Continue the news update on the West Virginia flooding, picking up right after its last sentence.

● **Page text**:
○ ○ ○ ○ ○ ○ ○

LEWISBURG, W.Va. (AP) — The Latest on flooding that has devastated parts of West Virginia (all times local):
Tetanus vaccines are available to West Virginia residents who have been exposed to floodwaters.
The tetanus bacteria can be contracted through an open cut or wound. The state Department of Health and Human Resources recently suggested the vaccines to residents who are have not received tetanus booster shots in the past 10 years.
The Greenbrier resort says free tetanus vaccines are being administered Tuesday at two locations in White Sulphur Springs.
On the other side of the county, Rainelle Medical Center CEO Kristi Atha-Rader says 600 tetanus vaccines were already given to residents and the hospital has received 600 more.
The Clendenin Volunteer Fire Department says tetanus shots are available at two sites in that Kanawha County community, while the Summersville Regional Medical Center is offering the shots at its clinics in Ansted in Fayette County and Summersville in Nicholas County.
The Federal Emergency Management Agency has opened disaster centers for residents in two flood-ravaged West Virginia counties.
The centers opened Tuesday in Greenbrier and Kanawha counties. They were part of a federal disaster declaration issued last week that also included aid for Nicholas County after floods killed at least 23 people in the state.
FEMA says Greenbrier County residents can apply for federal assistance at the Emmanuel United Methodist Church in White Sulphur Springs. Kanawha County residents can apply at the Crede Warehouse in Charleston.
Procter & Gamble is helping flood-ravaged West Virginia residents wash their clothes.

○ ○ ○ ○ ○ ○ ○

[Collected data]
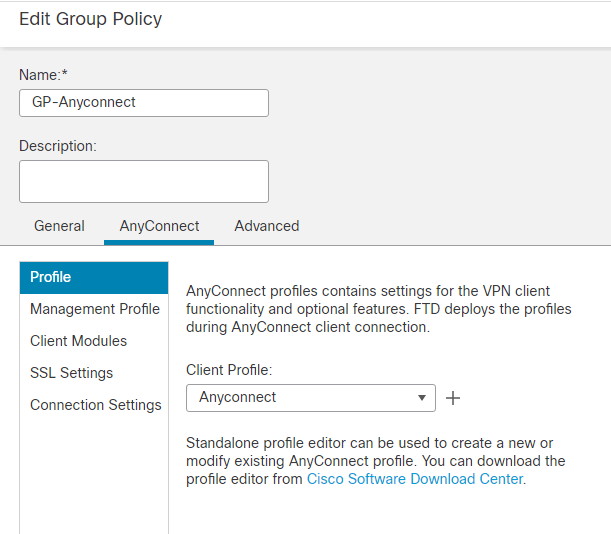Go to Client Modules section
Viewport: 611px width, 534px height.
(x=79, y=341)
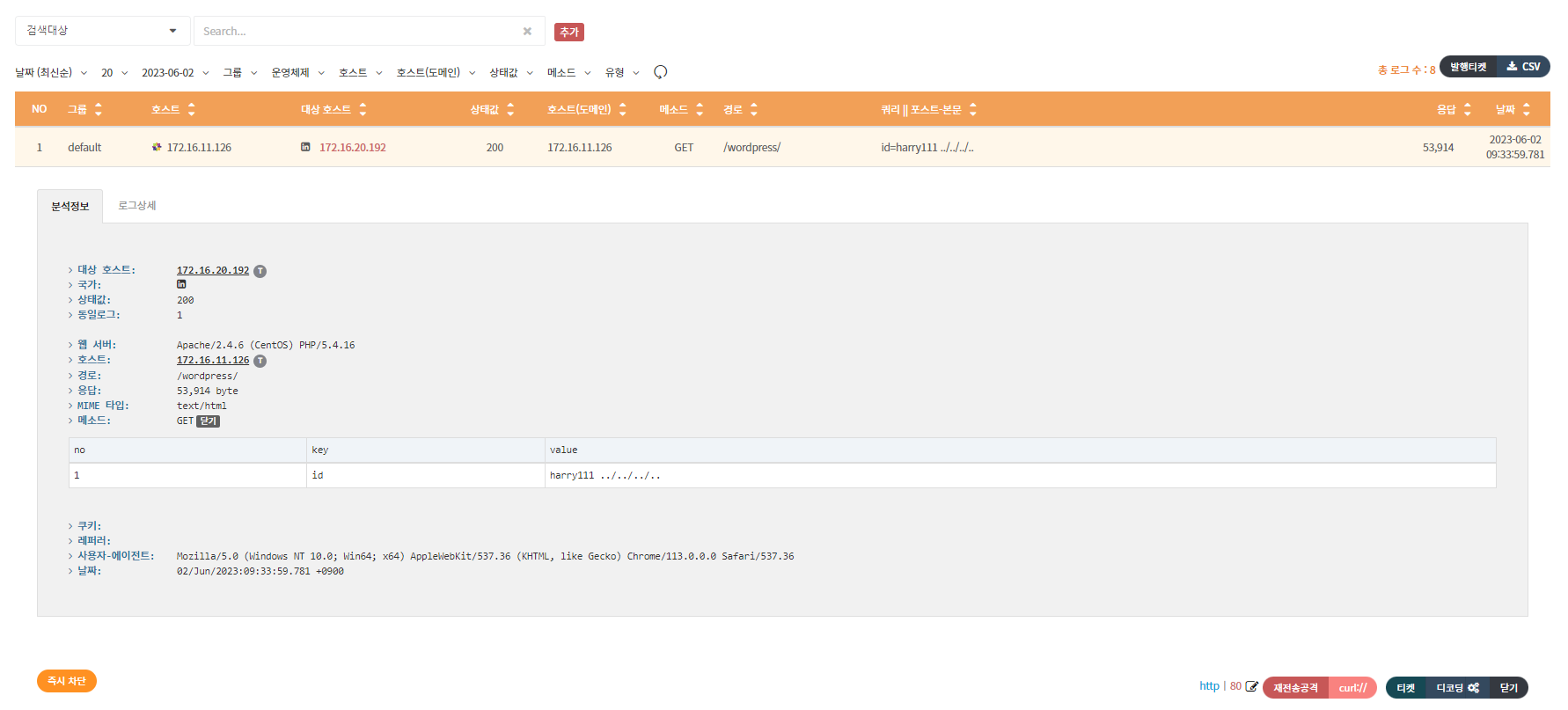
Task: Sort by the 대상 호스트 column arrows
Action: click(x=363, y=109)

○ ○ ○ ○ ○ ○ ○

● **Output for this task**:
The company says in a news release that a mobile laundry unit is providing full-service laundry to residents starting Tuesday. The first mobile unit is being set up at Elkview Middle School in Kanawha County.
Residents can bring clothes to the mobile unit to be washed, dried and folded free of charge. Up to 100 loads of laundry per day will be collected from 9 a.m. to 5 p.m. All washable clothing and other items will be accepted with the exception of heavy bedding.
The company says personal care kits will be distributed containing items such as deodorant, toothpaste, shampoo and household cleaning products.
Floods last week killed at least 23 people in West Virginia.
Gov. Earl Ray Tomblin has added seven counties to his request for a federal disaster declaration for flood-ravaged West Virginia. That would bring the number of counties in the request to 51 out of 55 in the state.
The counties added by Tomblin in a statement Tuesday are Clay, Fayette, Monroe, Pocahontas, Roane, Summers and Webster.
The three hardest-hit counties — Greenbrier, Kanawha and Nicholas — have already received approval for a federal declaration. Federal Emergency Management Agency crews are working with residents and providing individual assistance.
Those affected can apply for aid online or by phone.
Flash flooding last week damaged thousands of homes and businesses and killed 23 people.
Actress Jennifer Garner is urging support for a charity she is involved with that is assisting families following devastating flooding in West Virginia.
Garner grew up in Charleston and is a member of the Save the Children board of trustees. The group offers early education, literacy, activity and nutrition programs for children.
It partners with local schools to help nearly 2,000 children in West Virginia. Three of the counties it serves have been ravaged by flooding: Roane, Calhoun and Nicholas. Garner says her "heart is breaking" for the state.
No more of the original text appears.